I’ve been having so much cyber sex lately, but I’m still pretty new to the game.
Any tips? – Vernon
Brandon: Use baby oil instead of tears.
satchmo: Come on the mouse; it’s easy to clean and it looks like a boob!
Satchmo is as funny as she is sexy – Kyler
Brandon: You take that back!
Baseball sounds scary. What is there to protect us from baseball statisticians? – tubular culosis
Brandon: Hockey? No wait, that’s black people.
satchmo: Black people? No wait, that’s Jews.

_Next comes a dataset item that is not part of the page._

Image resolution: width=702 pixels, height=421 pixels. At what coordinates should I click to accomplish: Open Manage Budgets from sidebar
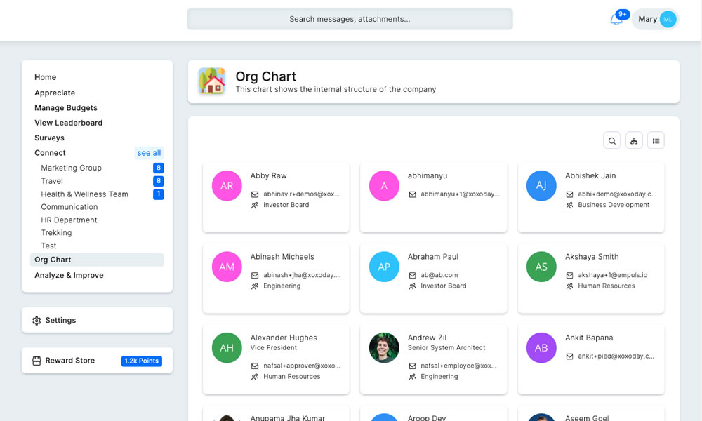point(66,108)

I hate you for you’re predictions Chris. If Tampa Bay wins the worlds series I will castrate my next door neighbor and then find you and kick your ass (don’t ask about first part). Also, you don’t ALWAYS go with the american league. I think the NL has won 4 world series (the marlins were a fluke) titles between 2000 up till now. So far AL is only up one. – cdub
Chris: I think your math is wrong (6 – 4 = 2), but I appreciate your pure, distilled contempt. If it makes you feel any better, Steve Irwin can finally rest in peace, for the Rays have been defeated.
Happy happy Halloween, halloween, halloween. Happy happy halloween, silver shamrock! I have no idea what mask I’m going to buy, Brandon, what about you? – Not Ryan
Brandon: My advice is stay away from the pumpkin mask. As for me, I’m going to be MATHEMATICAL!